*Goal of the exercise*
Give back only the lines in the records below from the one with "Task: Click the Dbsync Test03 app icon" to the one with "Task: Collapse the", both inclusive, word for word.

Data records
>>>>>

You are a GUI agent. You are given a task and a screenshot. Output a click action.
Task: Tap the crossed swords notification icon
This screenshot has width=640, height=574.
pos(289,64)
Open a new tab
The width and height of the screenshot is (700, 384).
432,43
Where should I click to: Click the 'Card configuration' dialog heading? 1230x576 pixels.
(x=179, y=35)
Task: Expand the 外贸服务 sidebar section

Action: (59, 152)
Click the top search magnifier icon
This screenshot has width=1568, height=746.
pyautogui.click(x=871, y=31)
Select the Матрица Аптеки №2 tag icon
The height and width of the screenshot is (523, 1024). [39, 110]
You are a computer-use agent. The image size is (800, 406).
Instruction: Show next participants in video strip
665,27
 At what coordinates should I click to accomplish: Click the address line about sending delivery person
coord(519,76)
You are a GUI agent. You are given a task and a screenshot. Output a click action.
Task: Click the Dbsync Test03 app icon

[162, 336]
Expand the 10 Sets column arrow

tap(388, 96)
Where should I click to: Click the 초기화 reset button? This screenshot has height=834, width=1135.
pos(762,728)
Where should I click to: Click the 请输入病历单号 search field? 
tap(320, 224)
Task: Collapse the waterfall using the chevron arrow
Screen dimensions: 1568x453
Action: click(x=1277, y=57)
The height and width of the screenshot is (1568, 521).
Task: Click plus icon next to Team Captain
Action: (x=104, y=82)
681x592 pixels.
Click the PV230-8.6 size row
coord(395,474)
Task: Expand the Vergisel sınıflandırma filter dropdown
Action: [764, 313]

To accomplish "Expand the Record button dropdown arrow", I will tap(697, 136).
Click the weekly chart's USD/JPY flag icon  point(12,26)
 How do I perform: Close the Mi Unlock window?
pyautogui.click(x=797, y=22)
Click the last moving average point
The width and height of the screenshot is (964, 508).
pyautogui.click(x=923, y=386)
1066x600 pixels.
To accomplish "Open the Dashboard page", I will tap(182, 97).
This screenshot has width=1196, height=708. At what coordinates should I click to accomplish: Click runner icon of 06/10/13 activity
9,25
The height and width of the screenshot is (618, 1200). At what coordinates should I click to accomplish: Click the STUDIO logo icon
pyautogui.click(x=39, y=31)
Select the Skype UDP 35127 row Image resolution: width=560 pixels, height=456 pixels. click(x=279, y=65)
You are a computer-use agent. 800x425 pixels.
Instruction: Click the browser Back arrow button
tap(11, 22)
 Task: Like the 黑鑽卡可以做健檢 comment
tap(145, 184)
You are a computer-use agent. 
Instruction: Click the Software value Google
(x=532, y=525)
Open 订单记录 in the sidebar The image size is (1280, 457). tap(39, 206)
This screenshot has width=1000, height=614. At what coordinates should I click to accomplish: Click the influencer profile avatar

<<<<<

*Exercise response*
Task: Click the Dbsync Test03 app icon

[162, 336]
Expand the 10 Sets column arrow

tap(388, 96)
Where should I click to: Click the 초기화 reset button? This screenshot has height=834, width=1135.
pos(762,728)
Where should I click to: Click the 请输入病历单号 search field? 
tap(320, 224)
Task: Collapse the waterfall using the chevron arrow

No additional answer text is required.